Tschetschenien und der Ukraine-Krieg: Kadyrow droht Kiew
Das Oberhaupt der Tschetschenen behauptet, in der Ukraine zu kämpfen. Seine Truppen sind berüchtigt und dort schon länger aktiv.
Foto: Chingis Kondarov/reuters
Ramsan Kadyrow, Präsident der russischen Teilrepublik Tschetschenien, stellt derzeit fast täglich unter Beweis, dass er außer Waffen auch das Internet bedienen kann. In der Nacht zu Dienstag erklärte er via Telegram, dass tschetschenische Kämpfer an der „russischen Offensive“ in der Ukraine beteiligt und bereits anderthalb Kilometer weit in die von russischen Truppen eingekesselte Hafenstadt Mariupol vorgerückt seien. Tags zuvor hatte Kreml-Sprecher Dmitri Peskow den Unwissenden gemimt und erklärt, er habe keine Informationen darüber, dass sich Kadyrow in der Ukraine aufhalte.

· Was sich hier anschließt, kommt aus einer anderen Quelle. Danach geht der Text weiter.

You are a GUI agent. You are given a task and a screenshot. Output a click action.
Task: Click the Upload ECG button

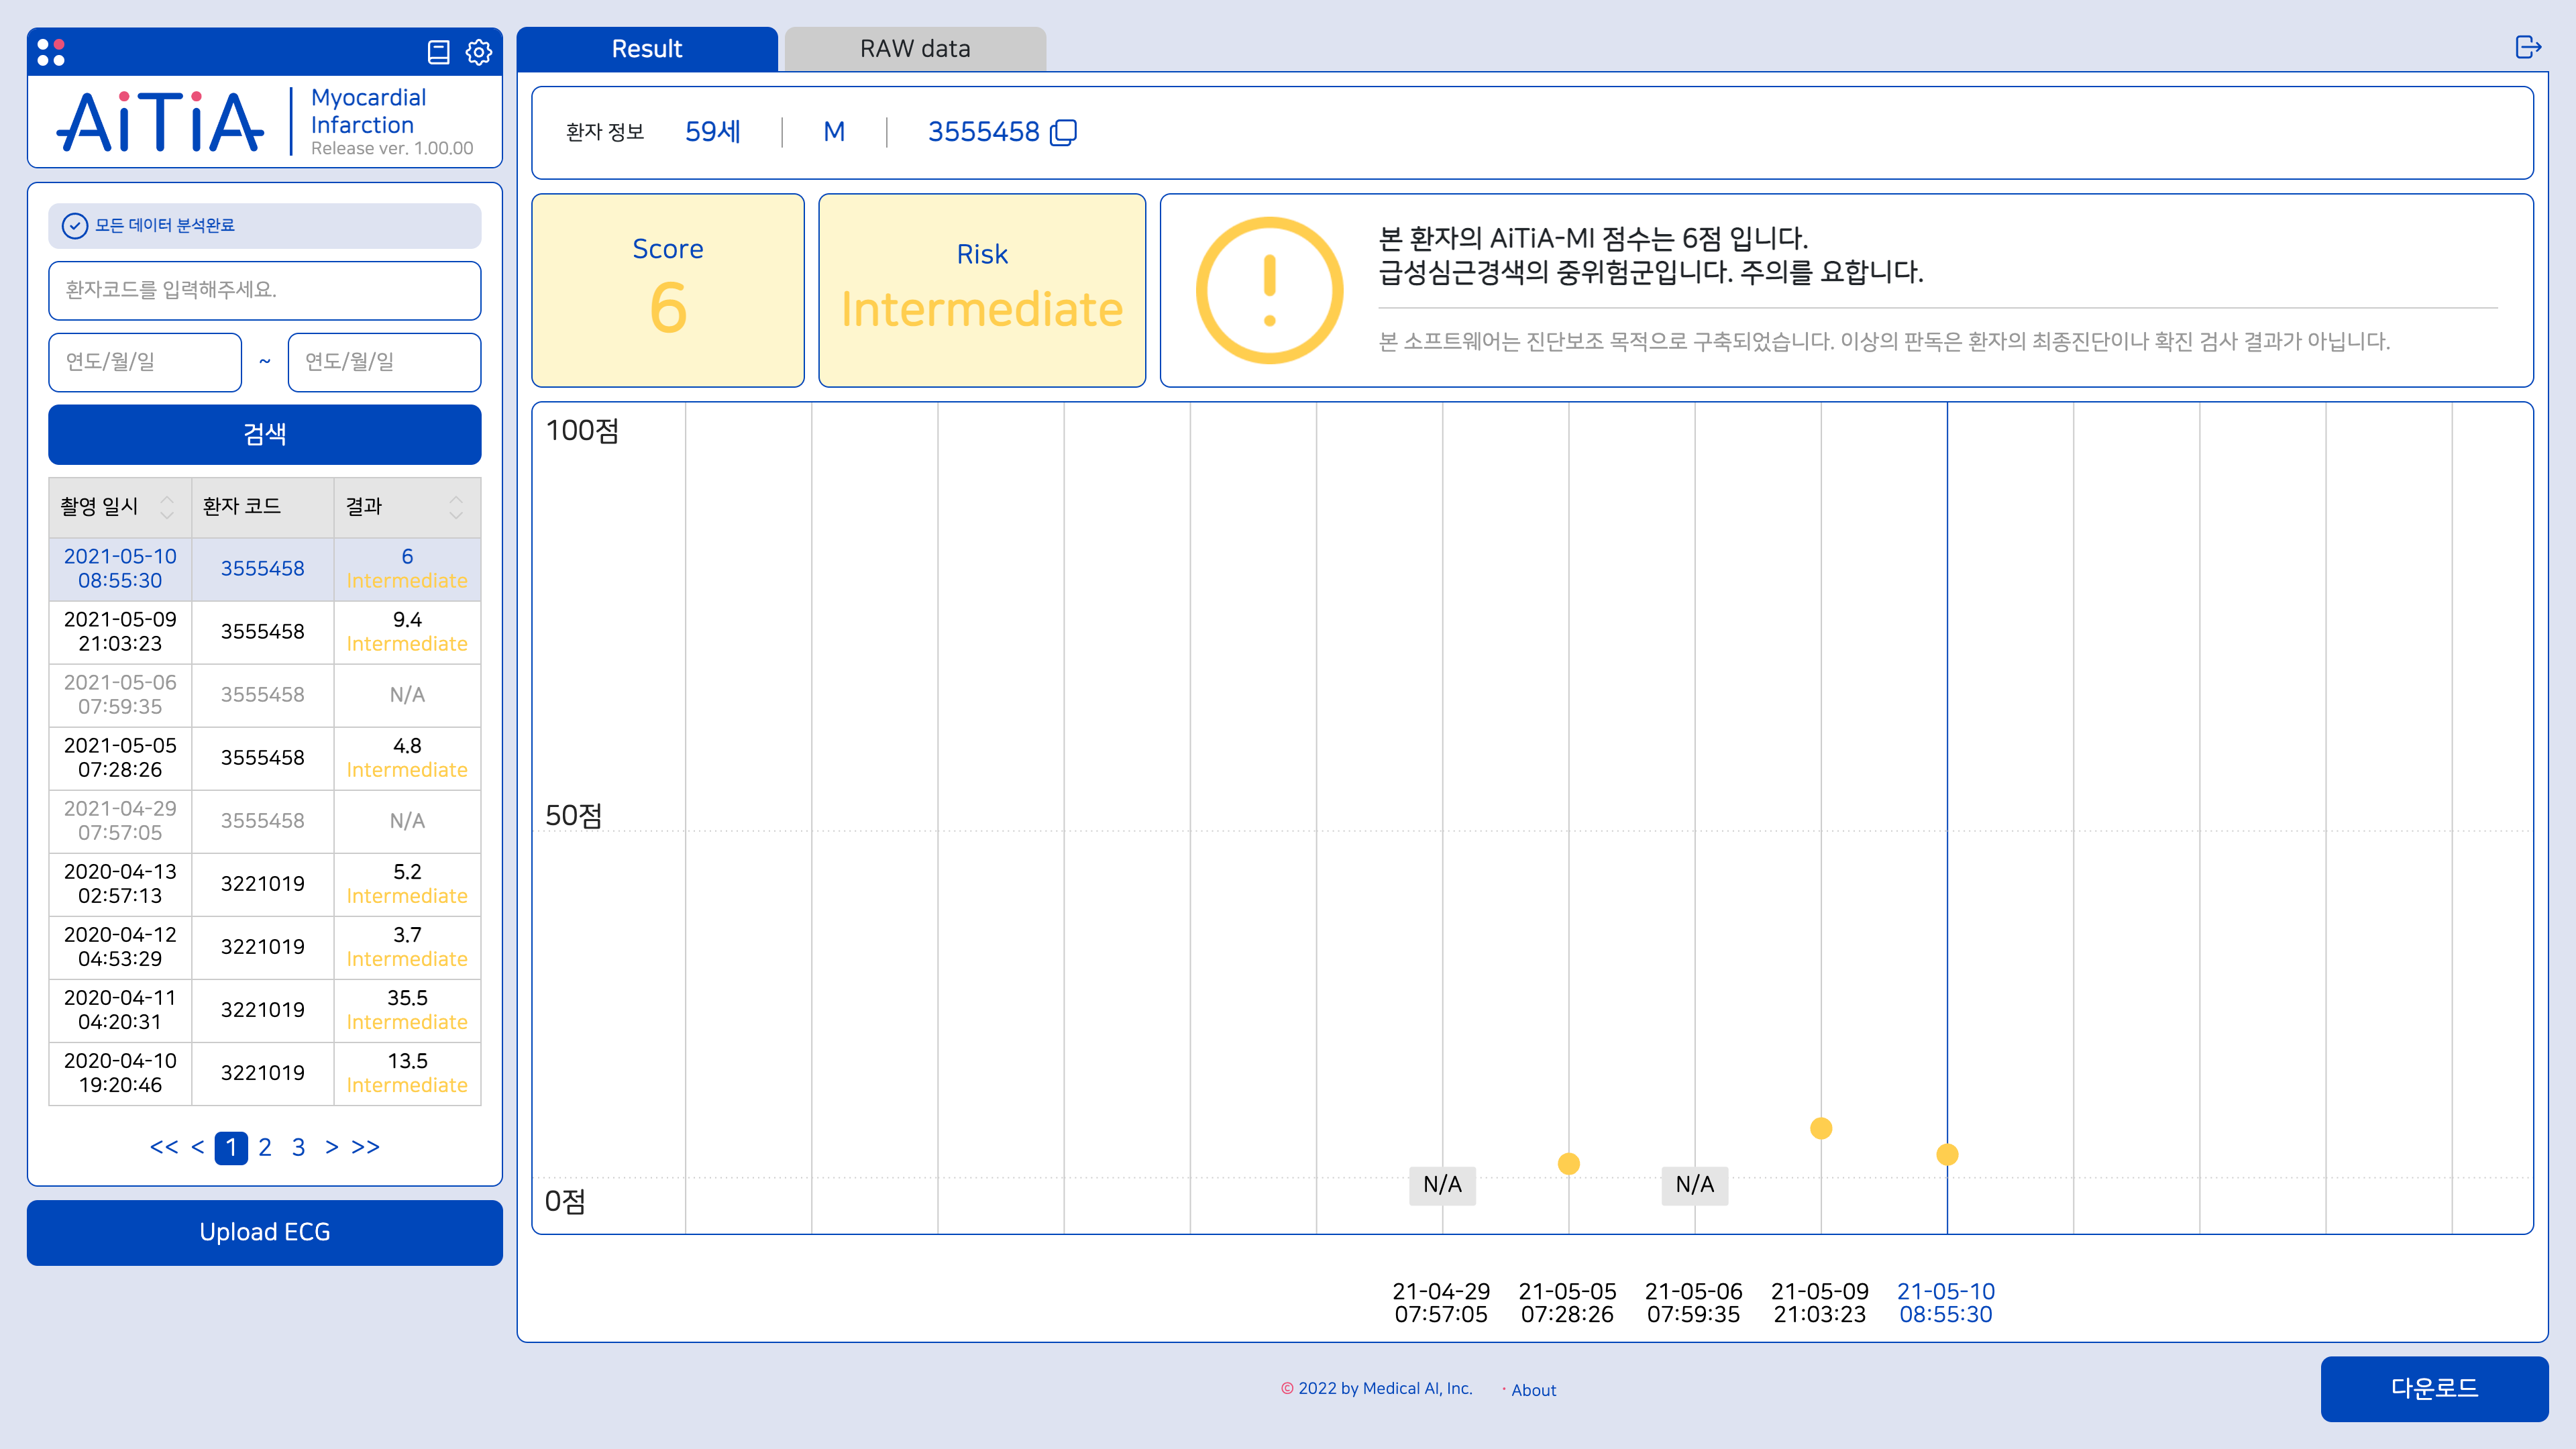click(x=264, y=1232)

Derlei Gerüchte hatte Kadyrow aber selbst befeuert. Am Sonntag hatte er auf seinem Telegram-Kanal Fotos veröffentlicht, die ihn mit anderen tschetschenischen Kämpfern angeblich nach der erfolgreichen „Eroberung“ eines Waisenhauses zeigen – nur sieben Kilometer von Kiew entfernt.
24 Stunden später reagierte Kadyrow auf eine Äußerung von Oleksij Arestowitsch. Der Berater des Chefs der Kiewer Präsidialverwaltung hatte gesagt, es gebe Informationen, wonach Kadyrow am Vortag in der tschetschenischen Hauptstadt Grosny gesichtet worden sei.
Der retournierte postwendend mit einem Video von tschetschenischen Soldaten der Nationalgarde (so etwas wie die Privatarmee von Präsident Wladimir Putin), vorgeblich aufgenommen im Donetsker Gebiet in der Ostukraine. „Habt ihr etwa dieses Video nicht gesehen oder soll ich an eure Tür klopfen?“, heißt es da. Und an den ukrainischen Präsidenten Wolodimir Selenski und „seine Bande“ gerichtet: „Wohin auch immer ihr gehen und wo auch immer ihr euch verstecken werdet: Unsere Kämpfer werden euch erwischen.“
„Kadyrowtsy“ wegen Brutalität gefürchtet
In sozialen Medien wird besagtes Anschauungsmaterial von Kadyrow mit Skepsis kommentiert. Kadyrow sei nicht in der Ukraine, aber er brauche Aufmerksamkeit. Beim Thema Ukraine-Krieg wolle er sich so gut wie möglich in Szene setzen, heißt es auf dem anonymen Telegramm-Kanal 1ADAT, den Kadyrow-Kritiker seit 2020 betreiben. „Kadyrows Propagandamaschine tut alles mögliche, um ihn als wahren Kämpfer zu präsentieren. In Wahrheit ist er aber nichts anderes als ein Feigling und Schisshase.“
Aber fürs Grobe hat man ja seine Leute. So ist die mithilfe tschetschenischer Truppen bei der Spezialoperation zur „Demilitarisierung“ und „Denazifizierung“ an verschiedenen Orten in der Ukraine mittlerweile hinreichend belegt – und das nicht erst seit Ausbruch des jüngsten Angriffskrieges. Die wegen ihrer Brutalität gefürchteten „Kadyrowtsy“ waren in den sogenannten Volksrepubliken Donetsk und Luhansk genauso unterwegs wie in Syrien.
Auch in ihrer Heimatrepublik gehen sie ihrem tschetschenischem Oberhaupt bereitwillig zur Hand. Sie sind für schwerste Menschenrechtsverletzungen an der tschetschenischen Bevölkerung, wie Ermordungen, Entführungen und Verschwindenlassen, verantwortlich.
Selbst im Ausland sind Tschetschen*innen nicht vor ihnen sicher. In den Jahren 2017 und 2019 nahm Kadyrows Sicherheitsapparat vor allem homosexuelle Männer ins Visier. Diese wurden zum Teil Opfer tödlicher „Säuberungsaktionen“.